The problem is that in the header-only case defining "int a" means you can only import the header from a single source file. With "static int a" the visibility is wrong. And if you did "extern int a" linking would fail because the symbol is never assigned to a translation unit.

2 comments

Header-only libraries sometimes require you to define those externs in exactly one "impl" file, which you compile and link to your artifact.

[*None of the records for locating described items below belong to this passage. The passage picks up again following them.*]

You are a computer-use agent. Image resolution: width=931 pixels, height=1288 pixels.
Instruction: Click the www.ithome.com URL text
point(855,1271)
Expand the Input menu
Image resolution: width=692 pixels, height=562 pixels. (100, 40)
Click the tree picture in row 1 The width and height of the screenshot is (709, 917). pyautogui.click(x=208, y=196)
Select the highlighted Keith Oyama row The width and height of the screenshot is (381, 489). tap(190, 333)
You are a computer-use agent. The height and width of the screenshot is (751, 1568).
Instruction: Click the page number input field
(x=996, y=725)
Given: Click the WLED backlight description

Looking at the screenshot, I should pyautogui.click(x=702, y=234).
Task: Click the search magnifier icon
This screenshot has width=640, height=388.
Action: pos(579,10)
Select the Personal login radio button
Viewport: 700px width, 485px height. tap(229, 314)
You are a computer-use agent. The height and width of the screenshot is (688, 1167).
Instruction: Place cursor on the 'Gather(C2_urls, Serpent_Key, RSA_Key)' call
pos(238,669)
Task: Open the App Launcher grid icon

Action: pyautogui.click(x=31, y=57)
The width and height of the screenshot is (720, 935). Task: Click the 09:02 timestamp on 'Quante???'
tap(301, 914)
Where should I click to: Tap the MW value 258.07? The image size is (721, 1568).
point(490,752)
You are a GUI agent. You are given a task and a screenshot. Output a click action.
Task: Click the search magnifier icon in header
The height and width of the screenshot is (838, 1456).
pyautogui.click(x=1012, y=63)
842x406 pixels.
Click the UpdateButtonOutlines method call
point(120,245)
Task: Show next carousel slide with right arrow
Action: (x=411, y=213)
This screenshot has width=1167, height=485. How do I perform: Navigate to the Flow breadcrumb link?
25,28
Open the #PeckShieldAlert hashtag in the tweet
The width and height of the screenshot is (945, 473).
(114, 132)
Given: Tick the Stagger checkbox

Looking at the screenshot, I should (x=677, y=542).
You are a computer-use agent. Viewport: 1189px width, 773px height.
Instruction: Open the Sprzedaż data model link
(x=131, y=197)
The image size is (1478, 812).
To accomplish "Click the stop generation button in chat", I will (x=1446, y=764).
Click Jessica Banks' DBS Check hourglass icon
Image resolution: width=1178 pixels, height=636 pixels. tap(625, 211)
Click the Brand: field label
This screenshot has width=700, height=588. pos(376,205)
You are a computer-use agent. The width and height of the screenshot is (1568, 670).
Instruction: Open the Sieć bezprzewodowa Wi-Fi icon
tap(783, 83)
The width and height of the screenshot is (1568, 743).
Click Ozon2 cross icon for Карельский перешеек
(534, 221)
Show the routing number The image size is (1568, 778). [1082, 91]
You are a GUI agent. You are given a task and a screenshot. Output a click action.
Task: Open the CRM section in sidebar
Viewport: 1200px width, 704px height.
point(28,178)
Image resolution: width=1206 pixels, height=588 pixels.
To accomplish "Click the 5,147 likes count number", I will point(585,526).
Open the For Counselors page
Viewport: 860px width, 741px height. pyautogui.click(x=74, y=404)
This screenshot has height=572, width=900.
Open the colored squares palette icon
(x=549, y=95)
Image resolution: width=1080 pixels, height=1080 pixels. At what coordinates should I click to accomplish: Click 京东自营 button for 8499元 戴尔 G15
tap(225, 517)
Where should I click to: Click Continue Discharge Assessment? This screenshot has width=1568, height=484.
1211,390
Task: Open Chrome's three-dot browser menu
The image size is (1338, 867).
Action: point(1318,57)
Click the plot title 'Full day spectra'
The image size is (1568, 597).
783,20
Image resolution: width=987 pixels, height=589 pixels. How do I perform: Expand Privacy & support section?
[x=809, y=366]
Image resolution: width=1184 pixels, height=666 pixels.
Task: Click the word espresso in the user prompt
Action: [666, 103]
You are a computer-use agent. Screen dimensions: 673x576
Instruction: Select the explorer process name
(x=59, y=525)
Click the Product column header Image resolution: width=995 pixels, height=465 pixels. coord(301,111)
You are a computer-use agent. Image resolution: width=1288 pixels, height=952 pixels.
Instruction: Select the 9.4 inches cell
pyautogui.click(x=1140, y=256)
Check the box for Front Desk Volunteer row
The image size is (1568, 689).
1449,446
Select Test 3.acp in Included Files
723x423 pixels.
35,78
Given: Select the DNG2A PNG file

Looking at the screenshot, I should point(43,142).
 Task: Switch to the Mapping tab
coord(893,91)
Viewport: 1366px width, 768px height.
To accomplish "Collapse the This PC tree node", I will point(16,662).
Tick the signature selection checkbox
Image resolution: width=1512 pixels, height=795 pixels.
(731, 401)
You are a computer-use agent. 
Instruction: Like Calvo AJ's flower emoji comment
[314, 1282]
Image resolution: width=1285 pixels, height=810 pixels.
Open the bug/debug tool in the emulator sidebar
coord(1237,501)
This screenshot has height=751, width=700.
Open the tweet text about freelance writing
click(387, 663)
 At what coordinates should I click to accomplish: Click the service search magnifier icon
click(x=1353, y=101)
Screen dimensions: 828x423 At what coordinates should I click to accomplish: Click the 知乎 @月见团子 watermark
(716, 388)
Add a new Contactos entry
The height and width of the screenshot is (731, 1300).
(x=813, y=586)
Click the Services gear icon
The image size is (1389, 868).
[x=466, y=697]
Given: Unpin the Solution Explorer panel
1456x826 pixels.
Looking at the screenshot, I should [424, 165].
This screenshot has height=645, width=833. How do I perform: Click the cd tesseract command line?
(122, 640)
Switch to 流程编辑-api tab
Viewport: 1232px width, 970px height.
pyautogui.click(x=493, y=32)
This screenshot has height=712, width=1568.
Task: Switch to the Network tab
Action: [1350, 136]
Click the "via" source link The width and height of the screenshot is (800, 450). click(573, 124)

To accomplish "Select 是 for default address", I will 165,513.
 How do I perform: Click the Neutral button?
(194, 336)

Something like this:

    // libfoo_impl.c
    // or in some other translation unit, such as main.c
    #define LIBFOO_IMPL
    #include "vendor/libfoo.h"

    // main.c
    #include "vendor/libfoo.h"
    
    int main() {
      foo_inc();
      printf("%d\n", foo_count);
      return 0;
    }

    // vendor/libfoo.h  
    #pragma once
    extern int foo_count;
    void foo_inc() {
      foo_count += 1;
    }

    #ifdef LIBFOO_IMPL
    int foo_count = 0;
    #endif
main.c and libfoo_impl.c both include libfoo.h, which declares foo_count with the right linkage, but the variable is only defined once, in whichever translation unit defines LIBFOO_IMPL.

Occasionally you'll find a header library which supports this _IMPL paradigm as an option to avoid inlining its functions in every translation unit that calls them.

You're misunderstanding. I'm saying you can have multiple identical `int a;` across multiple translation units and it will point by default to a single global variable across the program. So you can include a single header from multiple places, and you just get a single shared global variable, if the header contains `int a`.